Exclusive | Former Uber CEO Travis Kalanick said to plot China comeback with ‘shared kitchen’ business

  • The Uber co-founder is partnering with Zhang Yanqi, former COO at bicycle-sharing firm Ofo, sources say
  • The two have worked on the project for a couple of months, the people say
Start-ups

Former Uber Technologies chief executive Travis Kalanick may be considering plans to bring shared kitchens to China, according to people familiar with the matter.

Kalanick plans to bring Los Angeles-based CloudKitchens to China to provide food and beverage businesses with real-estate, facilities management, technology and marketing services, the people said, asking not to be named as the plans are not finalised and may still change.

The Uber co-founder is partnering with Zhang Yanqi, the former chief operating officer at bicycle-sharing firm Ofo, and the two have started to work on the project for a couple of months, the people said. If launched in China, it would mark another attempt by Kalanick to crack the world’s second-biggest economy after Uber bowed out of the country in 2016.

CloudKitchens and Kalanick did not reply to an emailed request for comment. Messages sent to Zhang’s LinkedIn account went unanswered.

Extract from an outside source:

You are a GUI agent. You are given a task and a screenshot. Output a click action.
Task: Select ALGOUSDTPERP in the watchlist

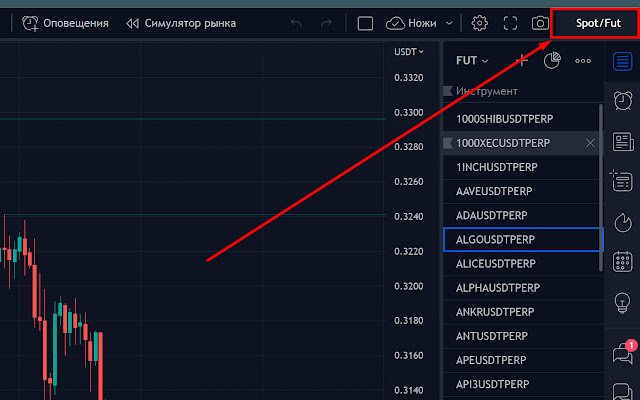click(x=523, y=240)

Often dubbed the “kitchen version of WeWork”, CloudKitchens typically takes over “distressed” real-estate space, equips it with kitchen facilities and rents them out to food and beverage businesses. For restaurant owners, it is a lower-cost way of starting up delivery-only services or expanding to a new location.

Kalanick last year invested US$150 million for a controlling stake in City Storage Systems, the holding company of CloudKitchens, through his 10100 investment fund. He set up the fund after stepping down at Uber.

Zhang was the regional general manager of Uber in northern and western China between June 2014 and November 2016 before he joined Ofo, according to his LinkedIn account. He was in charge of Ofo’s international expansion before stepping down as chief operating officer of the bicycle-sharing firm and eventually leaving the company.

As with ride hailing, CloudKitchens will have to contend with local competitors in China such as Beijing-based Panda Selected and Shanghai-based Jike Alliance. The idea of shared kitchens became popular in China around 2016 when the concept of sharing economy was gaining momentum, with billions of dollars of venture capital pouring into ideas from sharing bicycles to power banks.

Last March, Kalanick said in a tweet that the theme of his 10100 fund will be about “large-scale job creation, with investments in real estate, e-commerce, and emerging innovation in China and India”.